Stored data.

▬▬▬

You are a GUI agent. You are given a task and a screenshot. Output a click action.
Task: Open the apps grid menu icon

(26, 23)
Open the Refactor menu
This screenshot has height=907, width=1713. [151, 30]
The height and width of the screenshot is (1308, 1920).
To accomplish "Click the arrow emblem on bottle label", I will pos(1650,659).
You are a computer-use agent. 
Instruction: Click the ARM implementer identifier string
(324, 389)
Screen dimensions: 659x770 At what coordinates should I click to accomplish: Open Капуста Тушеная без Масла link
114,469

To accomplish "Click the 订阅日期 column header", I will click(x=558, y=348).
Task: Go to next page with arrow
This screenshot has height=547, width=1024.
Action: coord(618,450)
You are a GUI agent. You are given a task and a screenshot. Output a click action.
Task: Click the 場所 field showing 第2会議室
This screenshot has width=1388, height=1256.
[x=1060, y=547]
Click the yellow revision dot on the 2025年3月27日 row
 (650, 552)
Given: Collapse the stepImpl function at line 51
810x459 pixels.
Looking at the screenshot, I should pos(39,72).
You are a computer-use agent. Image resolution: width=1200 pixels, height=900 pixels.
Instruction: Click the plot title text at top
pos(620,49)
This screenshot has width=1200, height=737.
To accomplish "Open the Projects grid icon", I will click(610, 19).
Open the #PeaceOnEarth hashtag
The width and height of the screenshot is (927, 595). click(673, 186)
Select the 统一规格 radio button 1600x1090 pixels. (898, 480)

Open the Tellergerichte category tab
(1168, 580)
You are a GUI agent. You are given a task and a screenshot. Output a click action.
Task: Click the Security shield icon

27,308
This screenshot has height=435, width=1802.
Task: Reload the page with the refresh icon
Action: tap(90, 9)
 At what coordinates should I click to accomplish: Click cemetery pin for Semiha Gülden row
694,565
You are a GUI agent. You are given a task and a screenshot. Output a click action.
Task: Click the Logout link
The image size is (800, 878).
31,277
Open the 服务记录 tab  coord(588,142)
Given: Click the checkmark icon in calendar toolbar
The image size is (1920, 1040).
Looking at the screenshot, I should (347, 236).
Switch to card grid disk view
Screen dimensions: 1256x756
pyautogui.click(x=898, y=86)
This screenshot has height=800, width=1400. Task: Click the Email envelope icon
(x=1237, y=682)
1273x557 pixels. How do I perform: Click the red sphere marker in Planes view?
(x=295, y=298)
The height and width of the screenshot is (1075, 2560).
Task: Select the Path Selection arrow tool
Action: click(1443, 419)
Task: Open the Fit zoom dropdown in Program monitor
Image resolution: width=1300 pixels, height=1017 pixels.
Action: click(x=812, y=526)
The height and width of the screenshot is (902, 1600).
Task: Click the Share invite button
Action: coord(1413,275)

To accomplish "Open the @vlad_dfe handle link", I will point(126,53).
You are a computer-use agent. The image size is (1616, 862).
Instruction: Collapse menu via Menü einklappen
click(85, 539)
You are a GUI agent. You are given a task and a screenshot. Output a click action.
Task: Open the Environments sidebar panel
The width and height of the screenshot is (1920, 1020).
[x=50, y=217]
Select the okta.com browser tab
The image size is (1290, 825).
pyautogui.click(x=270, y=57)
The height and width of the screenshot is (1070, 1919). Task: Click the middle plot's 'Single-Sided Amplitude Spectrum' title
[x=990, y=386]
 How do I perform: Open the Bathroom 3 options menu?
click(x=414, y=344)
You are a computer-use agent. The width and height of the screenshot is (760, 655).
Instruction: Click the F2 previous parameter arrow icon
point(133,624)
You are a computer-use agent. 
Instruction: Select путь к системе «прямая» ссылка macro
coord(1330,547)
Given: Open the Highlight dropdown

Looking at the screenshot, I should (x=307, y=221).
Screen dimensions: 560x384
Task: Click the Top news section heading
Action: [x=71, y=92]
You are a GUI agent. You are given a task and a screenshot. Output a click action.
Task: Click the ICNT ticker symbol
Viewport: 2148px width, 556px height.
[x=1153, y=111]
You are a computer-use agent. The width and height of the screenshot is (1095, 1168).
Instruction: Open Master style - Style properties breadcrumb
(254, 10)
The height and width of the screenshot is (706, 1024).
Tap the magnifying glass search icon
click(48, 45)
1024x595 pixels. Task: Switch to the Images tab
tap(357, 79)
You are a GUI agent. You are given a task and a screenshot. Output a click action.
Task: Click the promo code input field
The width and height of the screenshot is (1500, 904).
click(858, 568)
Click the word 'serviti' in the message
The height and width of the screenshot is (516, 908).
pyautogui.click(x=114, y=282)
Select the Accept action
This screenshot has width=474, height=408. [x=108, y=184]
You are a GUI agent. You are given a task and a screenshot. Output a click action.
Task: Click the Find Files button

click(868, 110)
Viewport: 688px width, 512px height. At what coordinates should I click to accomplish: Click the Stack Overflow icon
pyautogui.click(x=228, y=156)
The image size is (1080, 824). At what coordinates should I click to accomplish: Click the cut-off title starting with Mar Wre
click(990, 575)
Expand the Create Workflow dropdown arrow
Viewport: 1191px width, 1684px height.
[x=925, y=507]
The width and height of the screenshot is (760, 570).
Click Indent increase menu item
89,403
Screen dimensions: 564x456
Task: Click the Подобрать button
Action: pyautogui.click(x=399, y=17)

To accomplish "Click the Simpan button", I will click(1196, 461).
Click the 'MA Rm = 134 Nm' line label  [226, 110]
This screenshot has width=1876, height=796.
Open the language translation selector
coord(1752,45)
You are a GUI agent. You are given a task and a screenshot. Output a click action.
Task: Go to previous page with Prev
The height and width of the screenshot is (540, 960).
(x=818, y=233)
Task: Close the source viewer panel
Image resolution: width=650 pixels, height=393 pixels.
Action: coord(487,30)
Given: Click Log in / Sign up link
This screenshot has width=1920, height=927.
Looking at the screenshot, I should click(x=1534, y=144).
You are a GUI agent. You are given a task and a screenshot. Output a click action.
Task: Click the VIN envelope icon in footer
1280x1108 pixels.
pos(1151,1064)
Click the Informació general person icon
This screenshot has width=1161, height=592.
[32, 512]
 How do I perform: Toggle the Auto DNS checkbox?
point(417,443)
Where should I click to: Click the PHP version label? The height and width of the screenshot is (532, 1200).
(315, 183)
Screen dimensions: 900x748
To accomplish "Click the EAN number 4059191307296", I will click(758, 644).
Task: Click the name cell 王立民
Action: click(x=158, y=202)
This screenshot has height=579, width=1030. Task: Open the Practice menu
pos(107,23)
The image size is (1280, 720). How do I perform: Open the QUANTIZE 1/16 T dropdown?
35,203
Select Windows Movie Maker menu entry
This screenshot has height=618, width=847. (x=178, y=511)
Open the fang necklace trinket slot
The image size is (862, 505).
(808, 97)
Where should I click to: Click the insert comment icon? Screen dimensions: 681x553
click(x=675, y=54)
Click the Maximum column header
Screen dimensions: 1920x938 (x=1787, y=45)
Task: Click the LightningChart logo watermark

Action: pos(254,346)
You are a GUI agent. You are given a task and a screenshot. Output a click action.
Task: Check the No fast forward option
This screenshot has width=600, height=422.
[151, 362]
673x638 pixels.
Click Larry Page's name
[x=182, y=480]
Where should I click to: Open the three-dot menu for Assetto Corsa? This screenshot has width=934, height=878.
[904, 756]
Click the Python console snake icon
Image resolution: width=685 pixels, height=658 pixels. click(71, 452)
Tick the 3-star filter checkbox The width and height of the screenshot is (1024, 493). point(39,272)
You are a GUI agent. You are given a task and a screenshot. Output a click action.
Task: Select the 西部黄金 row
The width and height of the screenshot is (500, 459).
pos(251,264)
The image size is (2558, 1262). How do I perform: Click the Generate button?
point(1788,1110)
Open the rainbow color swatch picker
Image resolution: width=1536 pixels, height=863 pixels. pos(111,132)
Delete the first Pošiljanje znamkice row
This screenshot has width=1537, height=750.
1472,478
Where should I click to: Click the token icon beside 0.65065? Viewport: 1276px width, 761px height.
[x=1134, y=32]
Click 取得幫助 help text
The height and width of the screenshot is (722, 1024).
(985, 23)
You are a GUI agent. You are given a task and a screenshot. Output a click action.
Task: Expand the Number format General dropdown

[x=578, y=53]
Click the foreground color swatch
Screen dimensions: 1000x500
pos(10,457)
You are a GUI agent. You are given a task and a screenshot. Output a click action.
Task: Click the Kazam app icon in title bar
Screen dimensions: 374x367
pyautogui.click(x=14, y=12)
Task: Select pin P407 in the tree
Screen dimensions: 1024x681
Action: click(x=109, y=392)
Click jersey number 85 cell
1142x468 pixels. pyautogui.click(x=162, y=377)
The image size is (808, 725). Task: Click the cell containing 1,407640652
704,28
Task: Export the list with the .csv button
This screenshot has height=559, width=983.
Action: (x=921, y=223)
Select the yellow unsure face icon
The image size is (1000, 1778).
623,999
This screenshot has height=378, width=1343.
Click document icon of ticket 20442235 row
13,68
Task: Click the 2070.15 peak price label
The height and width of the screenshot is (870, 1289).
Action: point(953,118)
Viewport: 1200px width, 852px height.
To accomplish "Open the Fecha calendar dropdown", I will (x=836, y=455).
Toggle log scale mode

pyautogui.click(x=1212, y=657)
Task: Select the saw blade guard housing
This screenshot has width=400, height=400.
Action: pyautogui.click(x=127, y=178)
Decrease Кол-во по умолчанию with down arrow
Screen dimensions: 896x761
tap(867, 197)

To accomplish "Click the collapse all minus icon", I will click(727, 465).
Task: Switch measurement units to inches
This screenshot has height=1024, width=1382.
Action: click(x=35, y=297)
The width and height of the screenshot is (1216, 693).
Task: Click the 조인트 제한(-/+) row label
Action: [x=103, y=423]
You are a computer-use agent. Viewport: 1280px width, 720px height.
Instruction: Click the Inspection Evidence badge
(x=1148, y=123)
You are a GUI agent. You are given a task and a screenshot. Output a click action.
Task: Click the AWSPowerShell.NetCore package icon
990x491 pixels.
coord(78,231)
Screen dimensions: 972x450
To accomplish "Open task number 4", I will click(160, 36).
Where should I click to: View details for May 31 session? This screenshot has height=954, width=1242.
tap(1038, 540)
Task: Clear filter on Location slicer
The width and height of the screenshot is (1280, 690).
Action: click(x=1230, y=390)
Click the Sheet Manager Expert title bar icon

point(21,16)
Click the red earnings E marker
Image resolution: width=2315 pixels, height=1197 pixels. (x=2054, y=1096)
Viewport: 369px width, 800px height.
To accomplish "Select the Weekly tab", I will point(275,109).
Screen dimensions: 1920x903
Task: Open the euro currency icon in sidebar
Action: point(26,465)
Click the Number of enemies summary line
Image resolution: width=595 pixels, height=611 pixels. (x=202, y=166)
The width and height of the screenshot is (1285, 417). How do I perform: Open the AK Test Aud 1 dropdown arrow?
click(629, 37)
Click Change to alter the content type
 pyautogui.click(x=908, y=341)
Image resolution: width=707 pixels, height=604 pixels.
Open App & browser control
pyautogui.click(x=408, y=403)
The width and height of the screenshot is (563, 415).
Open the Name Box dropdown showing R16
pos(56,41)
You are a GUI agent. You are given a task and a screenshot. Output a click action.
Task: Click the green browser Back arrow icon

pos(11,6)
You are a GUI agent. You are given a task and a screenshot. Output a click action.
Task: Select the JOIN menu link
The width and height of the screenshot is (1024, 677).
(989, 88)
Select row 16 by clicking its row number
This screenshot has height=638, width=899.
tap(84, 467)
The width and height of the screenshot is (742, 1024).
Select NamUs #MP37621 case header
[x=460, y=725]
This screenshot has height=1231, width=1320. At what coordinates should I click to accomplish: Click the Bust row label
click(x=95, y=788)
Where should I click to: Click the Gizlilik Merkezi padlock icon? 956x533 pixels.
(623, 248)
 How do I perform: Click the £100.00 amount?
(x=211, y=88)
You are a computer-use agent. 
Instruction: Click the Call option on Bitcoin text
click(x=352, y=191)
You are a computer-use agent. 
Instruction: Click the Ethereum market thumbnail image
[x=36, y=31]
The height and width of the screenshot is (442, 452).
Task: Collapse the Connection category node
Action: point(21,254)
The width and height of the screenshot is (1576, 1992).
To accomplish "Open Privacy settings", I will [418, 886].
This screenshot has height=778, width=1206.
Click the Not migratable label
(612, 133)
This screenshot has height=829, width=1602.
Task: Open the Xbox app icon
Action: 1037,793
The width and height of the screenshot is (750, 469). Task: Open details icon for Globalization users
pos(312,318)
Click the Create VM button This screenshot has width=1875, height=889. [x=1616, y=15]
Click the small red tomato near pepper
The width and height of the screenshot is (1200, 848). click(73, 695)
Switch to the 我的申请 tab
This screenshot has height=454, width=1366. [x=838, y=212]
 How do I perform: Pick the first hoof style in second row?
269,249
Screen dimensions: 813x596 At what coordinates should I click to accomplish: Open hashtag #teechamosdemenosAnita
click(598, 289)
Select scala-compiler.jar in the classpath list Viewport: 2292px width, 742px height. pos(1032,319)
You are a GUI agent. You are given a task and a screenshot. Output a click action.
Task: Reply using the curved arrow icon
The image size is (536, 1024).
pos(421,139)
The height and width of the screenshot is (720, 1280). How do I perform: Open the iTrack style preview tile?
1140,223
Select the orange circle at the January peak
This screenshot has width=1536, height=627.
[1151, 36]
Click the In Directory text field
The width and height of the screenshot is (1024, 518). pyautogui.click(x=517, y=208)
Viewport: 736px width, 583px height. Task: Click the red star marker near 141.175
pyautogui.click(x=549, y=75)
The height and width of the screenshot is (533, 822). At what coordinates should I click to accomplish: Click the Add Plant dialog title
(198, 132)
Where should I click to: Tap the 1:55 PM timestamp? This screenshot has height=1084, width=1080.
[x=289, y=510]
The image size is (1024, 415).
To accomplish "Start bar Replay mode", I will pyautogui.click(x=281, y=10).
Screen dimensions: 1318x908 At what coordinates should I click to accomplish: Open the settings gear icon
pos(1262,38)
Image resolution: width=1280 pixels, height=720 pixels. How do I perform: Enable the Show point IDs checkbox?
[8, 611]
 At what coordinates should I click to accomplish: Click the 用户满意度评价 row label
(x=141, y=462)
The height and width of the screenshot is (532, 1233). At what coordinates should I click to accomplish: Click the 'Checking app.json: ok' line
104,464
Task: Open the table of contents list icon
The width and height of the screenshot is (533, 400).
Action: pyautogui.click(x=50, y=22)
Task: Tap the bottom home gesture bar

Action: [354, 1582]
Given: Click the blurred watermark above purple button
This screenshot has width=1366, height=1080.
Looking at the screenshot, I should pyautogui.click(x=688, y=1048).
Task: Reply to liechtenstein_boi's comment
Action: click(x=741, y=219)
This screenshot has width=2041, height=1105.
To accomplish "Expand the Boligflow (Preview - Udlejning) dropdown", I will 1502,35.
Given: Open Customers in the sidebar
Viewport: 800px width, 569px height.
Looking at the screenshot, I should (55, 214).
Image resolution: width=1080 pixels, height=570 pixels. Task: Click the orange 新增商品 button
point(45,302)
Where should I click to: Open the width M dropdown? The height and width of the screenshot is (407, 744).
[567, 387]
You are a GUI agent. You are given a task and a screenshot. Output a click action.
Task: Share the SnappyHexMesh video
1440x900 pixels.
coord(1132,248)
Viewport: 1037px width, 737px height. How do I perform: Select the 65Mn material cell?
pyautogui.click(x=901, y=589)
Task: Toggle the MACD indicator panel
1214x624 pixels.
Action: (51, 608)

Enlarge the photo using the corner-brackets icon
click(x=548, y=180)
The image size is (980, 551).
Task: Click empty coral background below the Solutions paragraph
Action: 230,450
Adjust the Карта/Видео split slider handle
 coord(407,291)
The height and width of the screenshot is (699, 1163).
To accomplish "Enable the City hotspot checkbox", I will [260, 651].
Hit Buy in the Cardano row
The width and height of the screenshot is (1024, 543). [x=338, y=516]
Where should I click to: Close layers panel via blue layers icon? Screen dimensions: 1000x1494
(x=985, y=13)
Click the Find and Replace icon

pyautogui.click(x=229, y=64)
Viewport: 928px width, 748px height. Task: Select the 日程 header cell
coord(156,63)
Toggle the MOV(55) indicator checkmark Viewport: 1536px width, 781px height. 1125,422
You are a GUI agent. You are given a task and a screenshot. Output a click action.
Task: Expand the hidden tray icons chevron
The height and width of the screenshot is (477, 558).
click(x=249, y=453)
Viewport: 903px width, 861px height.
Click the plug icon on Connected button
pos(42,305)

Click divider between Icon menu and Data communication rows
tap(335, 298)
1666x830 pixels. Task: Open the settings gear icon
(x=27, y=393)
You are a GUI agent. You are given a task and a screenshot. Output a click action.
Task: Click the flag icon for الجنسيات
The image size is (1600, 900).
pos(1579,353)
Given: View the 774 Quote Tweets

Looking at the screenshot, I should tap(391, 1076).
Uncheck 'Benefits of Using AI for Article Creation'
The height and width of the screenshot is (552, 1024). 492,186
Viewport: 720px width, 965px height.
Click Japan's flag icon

▬▬▬

Instructions to follow.
The range runs from the line above containing "Viewport: 688px width, 512px" to the line containing "The width and height of the screenshot is (760, 570).", inclusive. Restate those lines word for word and no others.

Answer box.
Viewport: 688px width, 512px height. At what coordinates should I click to accomplish: Click the Stack Overflow icon
pyautogui.click(x=228, y=156)
The image size is (1080, 824). At what coordinates should I click to accomplish: Click the cut-off title starting with Mar Wre
click(990, 575)
Expand the Create Workflow dropdown arrow
Viewport: 1191px width, 1684px height.
[x=925, y=507]
The width and height of the screenshot is (760, 570).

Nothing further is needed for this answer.